◆ Consigna 1
En el fragmento sobre el ensayo detectivesco, ¿qué objetos acompañaron al libro en el equipaje de regreso a la ciudad?
◆ Consigna 2
Resume con menos palabras el párrafo del fragmento sobre el ensayo detectivesco que empieza con «Esa pulsión detectivesca» y conserva sus datos principales.
◆ Consigna 3
Escribe la continuación del fragmento sobre el ensayo detectivesco a partir de su última oración.

◆ Fragmento original
┌────────
Me llama la atención uno de los libros y, venciendo la repugnancia, le quito de encima a seis o siete arañas minúsculas para luego concentrarme en su cubierta, que ofrece a un hombre degollado con los brazos abiertos al pie de una cascada que hace las veces de altar cristalino en medio de una de esas catedrales que suele erigir la flora desmesurada del trópico. Veo que la sangre mana del cadáver en hebras tan frágiles como las que usurpan la chimenea; veo, entre el inglés desvaído de la contraportada, algunas palabras de ecos misteriosos: murder, summer, thriller. Sin que mis padres se dieran cuenta, el libro pasaría a formar parte de mi equipaje de regreso a la ciudad, junto con otros fetiches que con los meses perderían sus atributos mágicos: piedras recogidas al borde de la laguna, una resortera de plástico azul, una Polaroid rota rescatada del polvo de un sendero. El libro, no obstante, seguiría ejerciendo su embrujo: era un verano —la intuición, el recuerdo de un verano— que cabía perfectamente en la palma de una mano que pronto, temblorosa, empezaría a escribir cuentos de corte policiaco recorridos por la sombra de un personaje dispuesto como ofrenda en una suerte de altar estival.

Esa pulsión detectivesca, esa recolección de elementos en apariencia discordantes —libro, piedras, resortera, Polaroid— que al ser congregados bajo una misma luz evidencian sin embargo una armonía oculta, me han servido como guías también en el territorio del ensayo, donde trato de aplicar las conclusiones a las que el historiador Carlo Ginzburg llegó a partir del trabajo de Giovanni Morelli, el crítico de arte italiano que mezcló erudición e intuición —las bases de todo buen ensayista a mi modo de ver— para generar una técnica de análisis admirada ni más ni menos que por Sigmund Freud.

“El conocedor de materias artísticas es comparable con el detective que descubre al autor del delito (el cuadro) por medio de indicios que a la mayoría le resultan imperceptibles”, dice Ginzburg al referirse a Morelli, y en este método indicial se capta a la vez un método ensayístico que recuerda la noción de Walter Benjamin en “París, capital del siglo XIX”, uno de sus textos centrales: “Cualquiera que sea la huella que el flâneur persiga, lo conducirá a un crimen”.
└────────
◆ Datos sin procesar
┌────────
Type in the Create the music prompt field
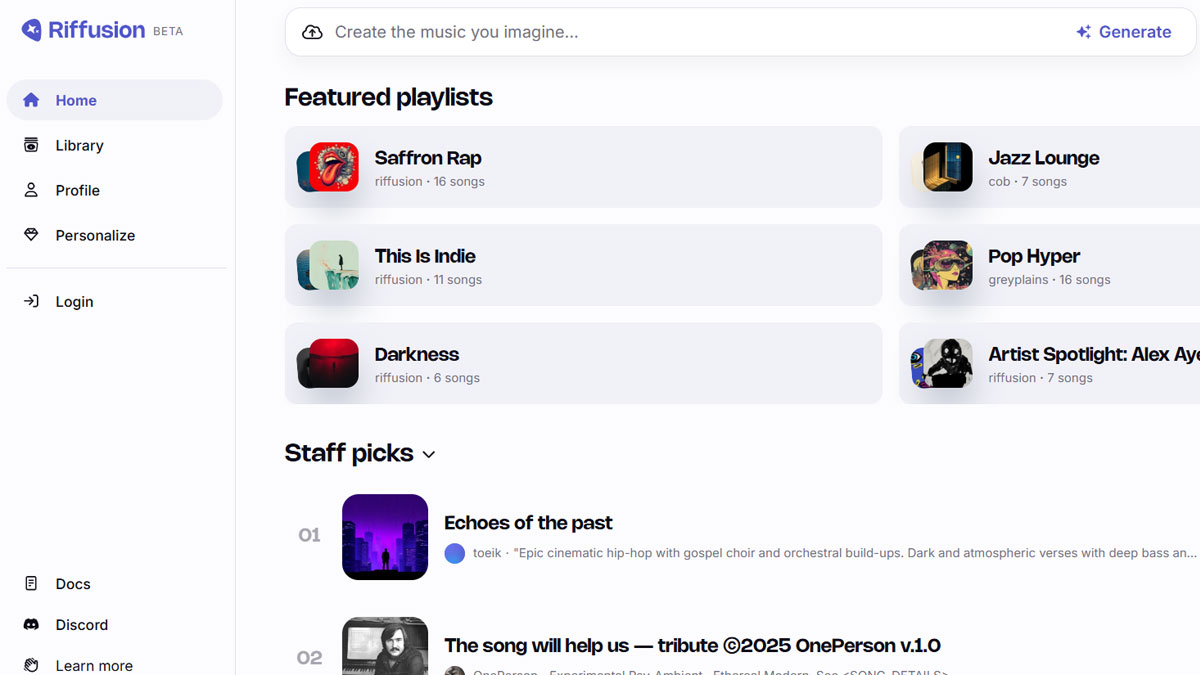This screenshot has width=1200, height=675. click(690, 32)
└────────
┌────────
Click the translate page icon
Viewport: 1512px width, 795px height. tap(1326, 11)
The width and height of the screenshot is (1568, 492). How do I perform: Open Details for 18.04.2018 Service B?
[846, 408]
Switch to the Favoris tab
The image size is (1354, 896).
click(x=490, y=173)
└────────
┌────────
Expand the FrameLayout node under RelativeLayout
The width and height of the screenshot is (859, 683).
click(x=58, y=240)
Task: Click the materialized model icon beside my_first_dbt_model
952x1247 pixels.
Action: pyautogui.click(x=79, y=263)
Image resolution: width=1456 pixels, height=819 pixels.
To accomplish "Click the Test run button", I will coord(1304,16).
└────────
◆ Respuesta esperada 1
Piedras recogidas al borde de la laguna, una resortera de plástico azul y una Polaroid rota rescatada del polvo de un sendero.

◆ Respuesta esperada 2
La pulsión detectivesca de reunir objetos en apariencia discordantes (libro, piedras, resortera, Polaroid), que juntos revelan una armonía oculta, me guía también en el ensayo. Allí aplico las conclusiones de Carlo Ginzburg sobre Giovanni Morelli, crítico de arte italiano que unió erudición e intuición en una técnica de análisis admirada por Sigmund Freud.

◆ Respuesta esperada 3
Heredero de ese flâneur que paseaba por las calles parisinas en pos de indicios —un libro, un juguete, una fotografía— que le permitieran hallar una solución a los enigmas planteados por la ciudad, el ensayista desarrolla un sistema interpretativo similar al que Freud localizó en los escritos de arte de Morelli y que se fundamenta, señala Ginzburg, “en lo secundario, en los datos marginales considerados reveladores. Así, los detalles que habitualmente se juzgan poco importantes, o sencillamente triviales, ‘bajos’, [proporcionan] la clave”.

Sergio González Rodríguez dijo que para atrapar al lector el ensayo debe acudir a ciertas estrategias del thriller, esa palabra que leí por primera vez en mi infancia en una novela que aún supongo policiaca. Efectivamente: el ensayo tiene que consolidarse como un thriller del intelecto, una telaraña que envuelva poco a poco con sus revelaciones producidas gracias a esos “datos marginales”. El ensayista es la araña minuciosa, el detective que entrega el informe de una investigación apoyada en “indicios que a la mayoría le resultan imperceptibles”, el flâneur que invita a dar un paseo por las calles del conocimiento y la inteligencia.

II

Aunque no estrictamente libresca, hay otra imagen que me acompaña desde la infancia y que se relaciona también con aquellos veranos en el campo: el juego que a mi padre le dio por llamar “la búsqueda del tesoro”. Aprovechando que algunos mosaicos de los baños de la casa alquilada tenían la efigie de los barcos piratas de mayor renombre —una excentricidad que aún no puedo explicarme—, mi padre logró una noche que el cónclave de incautos integrado por mis hermanos y yo creyera que Sir Francis Drake, el más mítico de los bucaneros, había naufragado a orillas de la laguna cercana y escondido antes de morir un cofre stevensoniano lleno de riquezas.

A la mañana siguiente, pretextando una de sus famosas caminatas, mi padre desapareció durante el desayuno familiar, solo para regresar más tarde blandiendo un trozo de papel que aseguró haber hallado en la laguna. El papel en cuestión era, lógicamente, el mapa del tesoro de Sir Francis Drake; la tinta deslavada, las flechas y otras señales que querían ser crípticas y sobre todo una imaginación a prueba de balas impidieron que el cónclave de incautos reunido en torno de la mesa del desayuno reconociera la inconfundible labor de la mano paterna.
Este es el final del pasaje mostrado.